▸ Task:
Everything in the listing below from the line containing "2026 (186, 1192)" through the line containing "Islamic (498, 153)" must be repeated exactly; the remaining lines are not wanted.

--- Data excerpts Enclosed Below ---

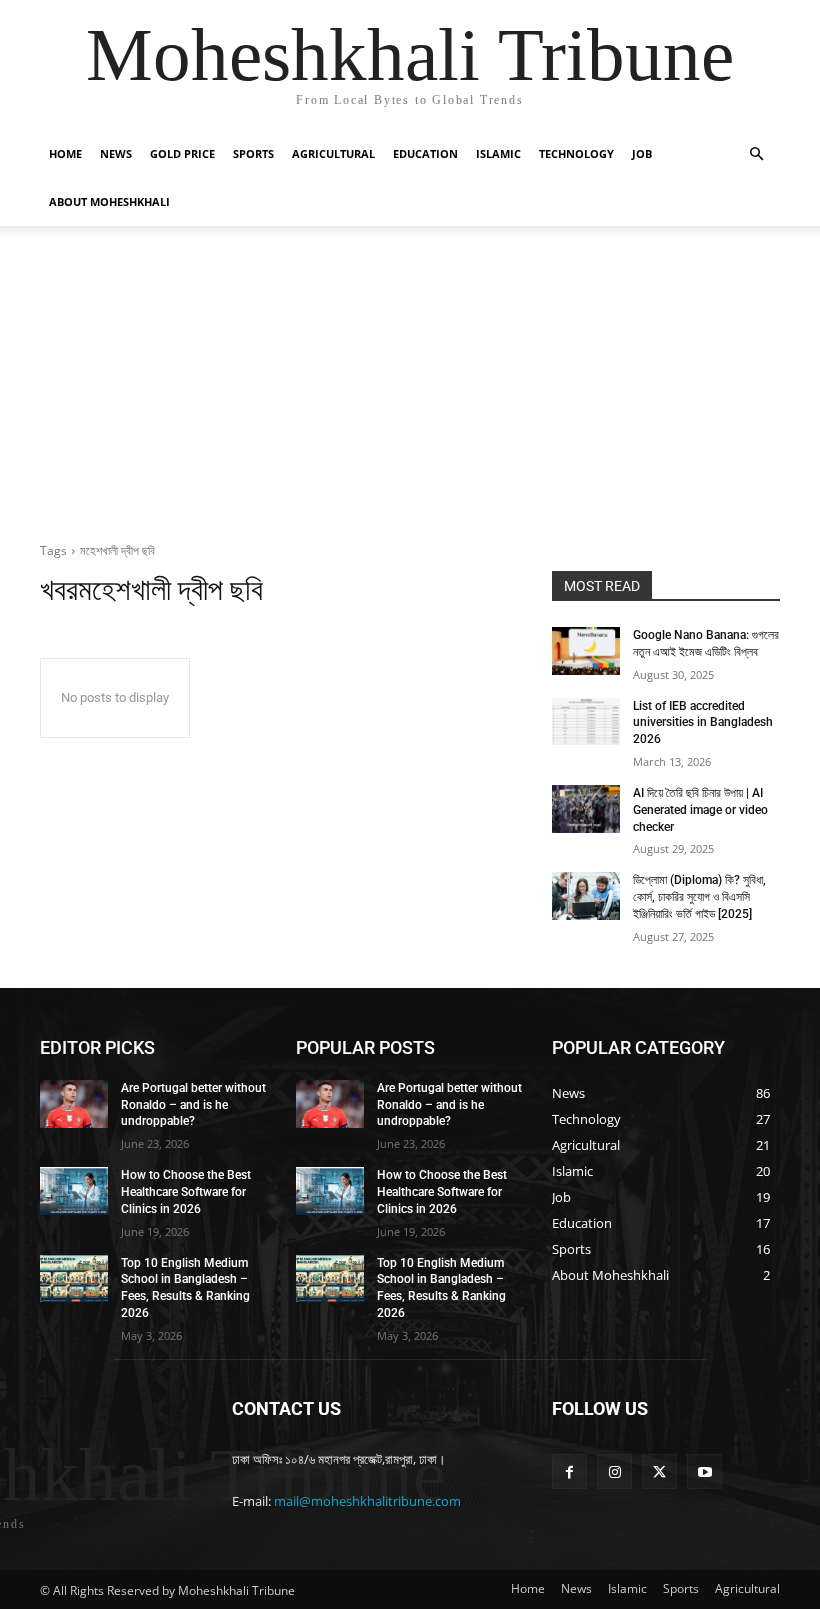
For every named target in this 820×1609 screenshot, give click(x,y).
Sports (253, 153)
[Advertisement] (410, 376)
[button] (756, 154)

--- End of Enclosed Data excerpts ---
--- Data excerpts Enclosed Below ---

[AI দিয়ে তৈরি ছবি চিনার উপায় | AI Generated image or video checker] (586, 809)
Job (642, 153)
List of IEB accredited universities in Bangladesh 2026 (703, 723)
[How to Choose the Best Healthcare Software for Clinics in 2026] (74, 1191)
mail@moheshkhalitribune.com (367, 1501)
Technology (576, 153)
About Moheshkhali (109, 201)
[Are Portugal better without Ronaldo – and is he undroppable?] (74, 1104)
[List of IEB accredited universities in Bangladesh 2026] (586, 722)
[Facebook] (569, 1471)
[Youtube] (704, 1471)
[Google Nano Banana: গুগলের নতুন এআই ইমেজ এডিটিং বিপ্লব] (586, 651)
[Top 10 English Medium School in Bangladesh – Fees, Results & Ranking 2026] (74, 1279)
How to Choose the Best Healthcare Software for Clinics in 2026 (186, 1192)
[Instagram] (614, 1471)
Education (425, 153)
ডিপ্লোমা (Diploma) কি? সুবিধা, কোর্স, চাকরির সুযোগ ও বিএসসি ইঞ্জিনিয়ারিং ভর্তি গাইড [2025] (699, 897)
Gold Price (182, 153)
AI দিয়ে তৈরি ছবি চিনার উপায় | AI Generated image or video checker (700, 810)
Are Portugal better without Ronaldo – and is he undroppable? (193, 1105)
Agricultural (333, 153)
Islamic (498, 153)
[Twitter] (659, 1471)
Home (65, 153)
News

--- End of Enclosed Data excerpts ---

▸ Problem solution:
How to Choose the Best Healthcare Software for Clinics in 2026 (186, 1192)
[Instagram] (614, 1471)
Education (425, 153)
ডিপ্লোমা (Diploma) কি? সুবিধা, কোর্স, চাকরির সুযোগ ও বিএসসি ইঞ্জিনিয়ারিং ভর্তি গাইড [2025] (699, 897)
Gold Price (182, 153)
AI দিয়ে তৈরি ছবি চিনার উপায় | AI Generated image or video checker (700, 810)
Are Portugal better without Ronaldo – and is he undroppable? (193, 1105)
Agricultural (333, 153)
Islamic (498, 153)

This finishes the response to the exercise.